Search code examples
bashawksedcut

Cutting a string using multiple delimiters using the awk or sed commands


I am using a SIPP server simulator to verify incoming calls. What I need to verify is the caller ID and the dialed digits. I've logged this information to a file, which now contains, for example, the following:

From: <sip:972526134661@server>;tag=60=.To: <sip:972526134662@server>}

in each line.

What I want is to modify it to a csv file containing simply the two phone numbers, such as follows:

972526134661,972526134662

and etc.

I've tried using the awk -F command, but then I can only use the sip: as a delimiter or the @ or / as delimiters.

While, basically what I want to do is to take all the strings which begin with a < and end with >, and then take all the strings that follow the sip: delimiter.

using the cut command is also not an option, as I understand that it cannot use strings as delimiters.

I guess it should be really simple but I haven't find quite the right thing to use.. Would appreciate the help, thanks!


Solution

  • OK, for fun, picking some random data (from your original post) and using awk -F as you originally wanted.

    To note, because your file is "generated", we can assume a regular format for the data and not expect the "short" patterns to cause mis-hits.

    [g]awk -F'sip:|@' -v OFS="," '{print $2,$4}' yourlogfile
    

    It uses both sip: and @ as the Field Separator, by means of the alternation operator |. It can easily be extended to allow further characters or strings to also be used to separate fields in the input if required.
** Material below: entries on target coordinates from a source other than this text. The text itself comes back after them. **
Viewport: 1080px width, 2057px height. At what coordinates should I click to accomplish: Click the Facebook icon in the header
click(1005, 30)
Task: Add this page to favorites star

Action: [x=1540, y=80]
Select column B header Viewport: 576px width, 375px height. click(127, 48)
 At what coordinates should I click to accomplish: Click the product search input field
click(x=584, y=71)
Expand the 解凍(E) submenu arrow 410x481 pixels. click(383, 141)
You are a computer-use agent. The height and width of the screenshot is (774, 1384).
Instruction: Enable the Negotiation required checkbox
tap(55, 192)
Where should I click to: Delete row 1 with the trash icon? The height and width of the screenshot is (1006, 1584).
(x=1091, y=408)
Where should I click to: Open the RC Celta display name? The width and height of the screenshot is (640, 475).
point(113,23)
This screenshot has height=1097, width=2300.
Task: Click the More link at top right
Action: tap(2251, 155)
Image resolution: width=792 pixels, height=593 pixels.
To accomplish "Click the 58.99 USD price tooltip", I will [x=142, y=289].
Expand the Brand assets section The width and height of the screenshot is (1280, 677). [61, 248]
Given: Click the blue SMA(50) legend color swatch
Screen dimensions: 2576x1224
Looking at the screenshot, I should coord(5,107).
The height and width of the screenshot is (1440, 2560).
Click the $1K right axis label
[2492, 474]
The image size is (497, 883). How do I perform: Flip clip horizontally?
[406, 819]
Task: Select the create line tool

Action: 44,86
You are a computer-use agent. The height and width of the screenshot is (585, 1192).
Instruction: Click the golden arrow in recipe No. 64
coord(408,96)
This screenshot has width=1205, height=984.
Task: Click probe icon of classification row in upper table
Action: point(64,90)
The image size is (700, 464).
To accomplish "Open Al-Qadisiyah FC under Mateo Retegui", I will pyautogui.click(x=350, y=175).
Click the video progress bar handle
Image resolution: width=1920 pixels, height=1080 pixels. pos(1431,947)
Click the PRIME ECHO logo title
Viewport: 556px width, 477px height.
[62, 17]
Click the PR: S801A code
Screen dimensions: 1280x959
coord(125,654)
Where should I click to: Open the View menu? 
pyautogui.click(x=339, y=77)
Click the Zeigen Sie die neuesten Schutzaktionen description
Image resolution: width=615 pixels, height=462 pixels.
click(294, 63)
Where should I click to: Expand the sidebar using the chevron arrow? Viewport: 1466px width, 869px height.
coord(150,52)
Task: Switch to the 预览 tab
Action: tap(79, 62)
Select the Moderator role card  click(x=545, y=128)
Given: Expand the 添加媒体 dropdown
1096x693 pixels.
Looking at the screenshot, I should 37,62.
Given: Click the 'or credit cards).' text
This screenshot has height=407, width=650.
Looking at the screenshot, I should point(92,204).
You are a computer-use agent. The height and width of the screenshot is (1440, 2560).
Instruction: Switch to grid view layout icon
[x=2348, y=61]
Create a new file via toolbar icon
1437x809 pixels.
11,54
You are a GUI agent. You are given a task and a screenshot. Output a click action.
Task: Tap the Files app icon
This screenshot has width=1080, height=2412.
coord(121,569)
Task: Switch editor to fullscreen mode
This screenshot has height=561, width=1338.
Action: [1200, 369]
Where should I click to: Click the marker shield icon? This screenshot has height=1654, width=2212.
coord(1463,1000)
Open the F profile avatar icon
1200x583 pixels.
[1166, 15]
The built-in variable FS can contain a regular expression/regexp like this.

    For that first sample in your question, it yields this:

    972526134661,972526134662
    

    For the latest (revision 8) version, and guessing what you want:

    [g]awk -F'sip:|@|to_number:' -v OFS="," '{print $2,$5}' yourlogfile
    

    Yields this:

    from_number,972526134662
    

    The [g]awk is because I used gawk on my machine, and got same behaviour with awk.

    Slight amendment in style, suggested by @fedorqui, to use the command-line option -v to set the value for the Output Field Separator (an AWK built-in variable which can be amended using -v like any other variable) and separating the print fields with a comma, so that they are treated in the output as fields, rather than building a string with a hard-coded "," and treating it as one field.